**AÇÕES NECESSÁRIAS**
**A.** Devolva, sem nenhuma alteração, o trecho do texto sobre enriquecimento trabalho-família que começa nas palavras "Participantes" e termina logo após "et al. (2006).".
**B.** Responda às perguntas abaixo com base no texto sobre enriquecimento trabalho-família, marcando cada resposta como a pergunta correspondente.
(i) Quantos trabalhadores compuseram a amostra final?
(ii) Quantos itens tem a escala desenvolvida por Carlson et al. (2006)?
(iii) Que procedimento foi adotado para a tradução da escala?

**TEXTO DA PÁGINA**
○ ○ ○
Fundamentando-se, portanto, nessas considerações, o presente trabalho teve como objetivo geral obter evidências iniciais de validade de estrutura interna, convergente e divergente da Escala de Enriquecimento Trabalho-Família em amostras brasileiras, bem como indicadores de sua consistência interna.

 

Método

Participantes

A amostra final ficou composta por 416 trabalhadores brasileiros, de ambos os sexos e profissões variadas, provenientes, em sua grande parte (93,5%), do estado do Rio de Janeiro. Do total de respondentes, a maioria era de mulheres (67,8%). Quanto ao estado civil, a maior parte era casada (85,1%) e tinha pelo menos um filho (71,9%). No que diz respeito à escolaridade, 59,6% indicaram nível superior completo e 18,8%, ensino médio completo. A idade da amostra variou de 20 a 66 anos (M = 37,24; DP = 10,79) e o tempo de serviço, de 1 a 41 anos (M = 10,43; DP = 10,01). Como critério de inclusão na amostra, a pessoa deveria ser casada e/ou ter pelo menos um filho, conforme critério também utilizado por Carlson et al. (2006).

Instrumentos

O enriquecimento trabalho-família foi avaliado por meio da escala desenvolvida por Carlson et al. (2006), que se compõe de 18 itens, a serem respondidos por meio de escalas Likert de cinco pontos, variando de “discordo fortemente” (1) a “concordo fortemente” (5). Exemplo de item da direção enriquecimento do trabalho para a família: meu envolvimento com meu trabalho me deixa alegre e isso me ajuda a ser um membro melhor da família. Exemplo de item da direção da família para o trabalho: Meu envolvimento com minha família me ajuda a ampliar meu conhecimento sobre coisas novas e isso me ajuda a ser um trabalhador melhor. Para a tradução da Escala, foi adotado o procedimento de tradução e retradução (back-translation), que consiste em uma tradução dos itens para o português, seguida da tradução dessa versão novamente para o inglês e da comparação dessas duas versões, a fim de verificar se houve uma equivalência conceitual (Borsa, Damásio, & Bandeira, 2012).
○ ○ ○
**MATERIAL**
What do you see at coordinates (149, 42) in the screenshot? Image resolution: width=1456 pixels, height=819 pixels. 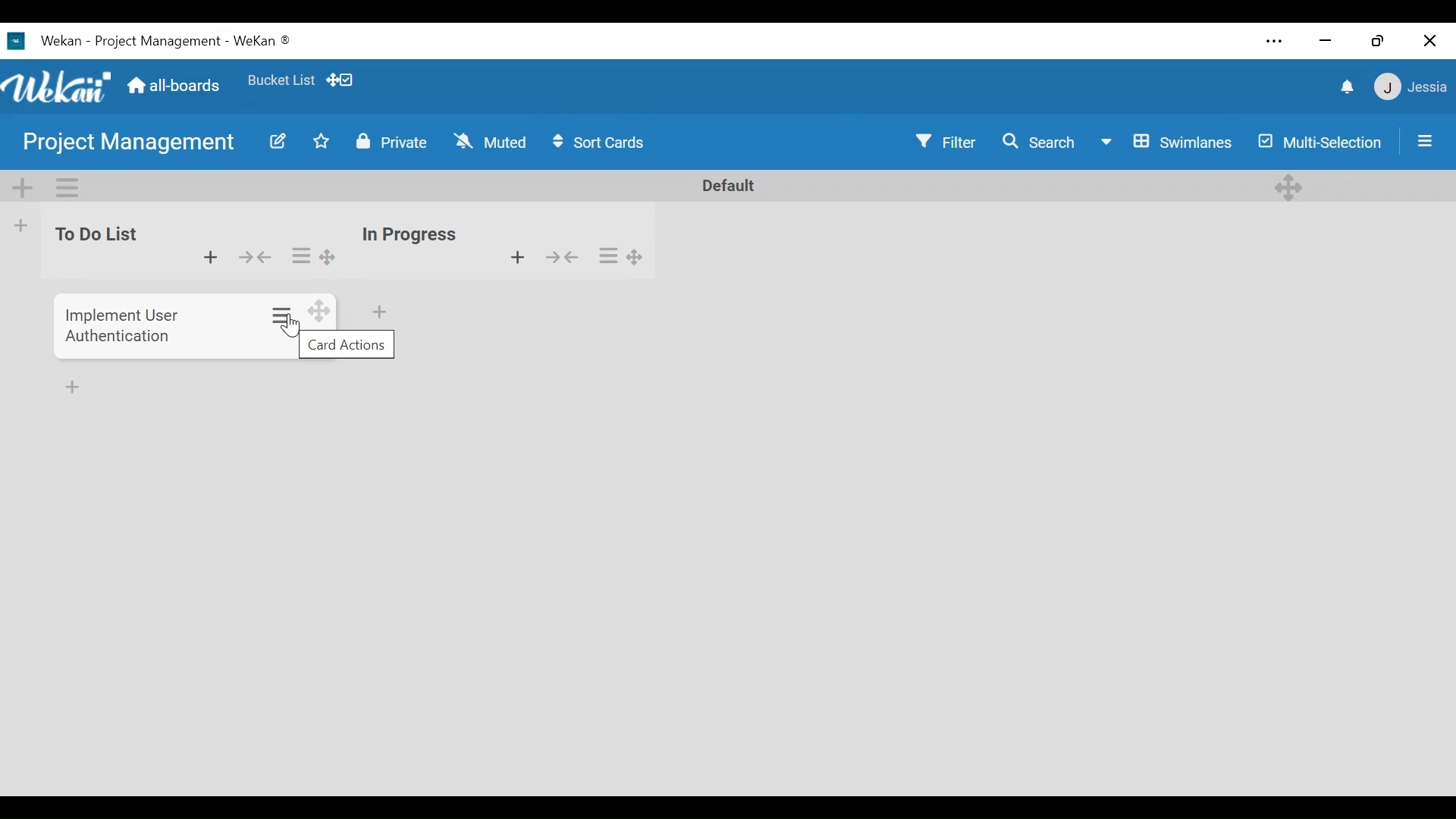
○ ○ ○
**RESPOSTAS POR TAREFA**
**A.**
Participantes

A amostra final ficou composta por 416 trabalhadores brasileiros, de ambos os sexos e profissões variadas, provenientes, em sua grande parte (93,5%), do estado do Rio de Janeiro. Do total de respondentes, a maioria era de mulheres (67,8%). Quanto ao estado civil, a maior parte era casada (85,1%) e tinha pelo menos um filho (71,9%). No que diz respeito à escolaridade, 59,6% indicaram nível superior completo e 18,8%, ensino médio completo. A idade da amostra variou de 20 a 66 anos (M = 37,24; DP = 10,79) e o tempo de serviço, de 1 a 41 anos (M = 10,43; DP = 10,01). Como critério de inclusão na amostra, a pessoa deveria ser casada e/ou ter pelo menos um filho, conforme critério também utilizado por Carlson et al. (2006).

**B.**
(i) 416 trabalhadores brasileiros.
(ii) 18 itens.
(iii) O procedimento de tradução e retradução (back-translation).